→ Short exercise
Copy out every line of the items below word for word, leaving out the pictures.

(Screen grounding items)
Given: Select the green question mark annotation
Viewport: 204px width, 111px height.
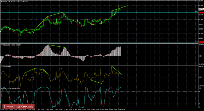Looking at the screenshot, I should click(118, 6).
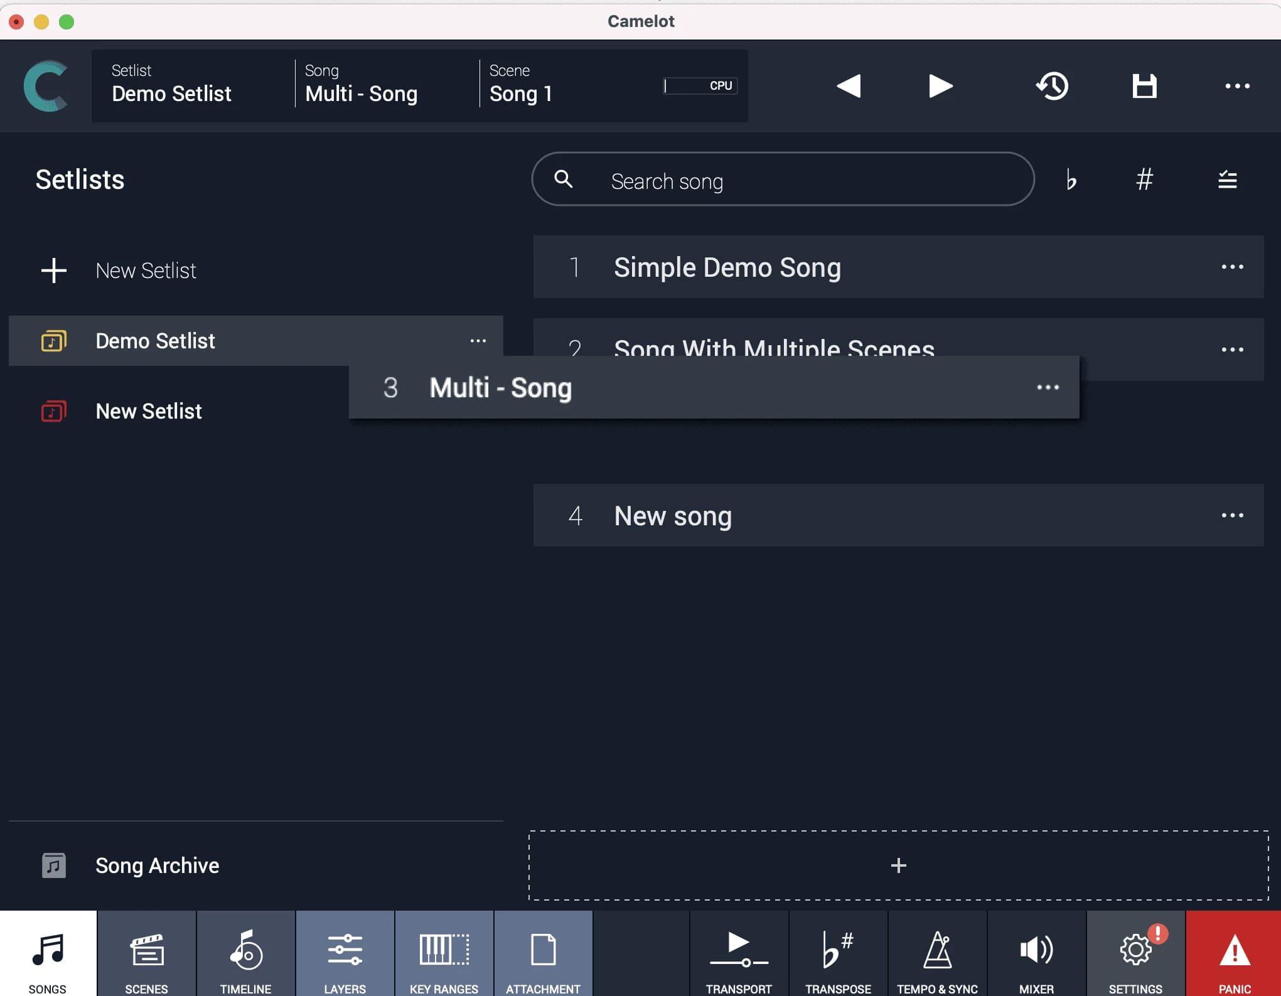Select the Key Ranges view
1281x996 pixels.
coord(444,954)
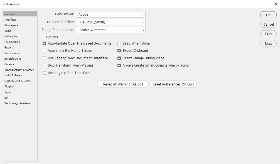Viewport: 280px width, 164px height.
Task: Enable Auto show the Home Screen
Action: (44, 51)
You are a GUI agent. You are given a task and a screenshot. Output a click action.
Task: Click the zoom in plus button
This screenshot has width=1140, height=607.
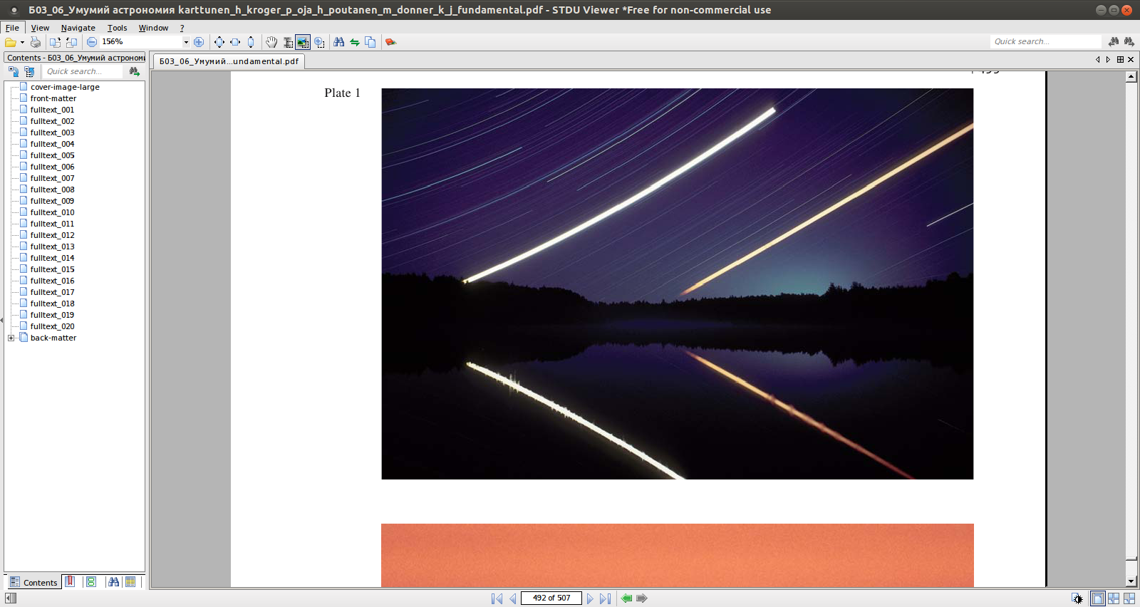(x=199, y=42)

→ Expected answer
Given: Select the green question mark annotation
Viewport: 204px width, 111px height.
Looking at the screenshot, I should click(118, 6).
Select the Key Ranges view
1281x996 pixels.
coord(444,954)
Viewport: 280px width, 164px height.
Task: Enable Auto show the Home Screen
Action: (44, 51)
You are a GUI agent. You are given a task and a screenshot. Output a click action.
Task: Click the zoom in plus button
This screenshot has width=1140, height=607.
(x=199, y=42)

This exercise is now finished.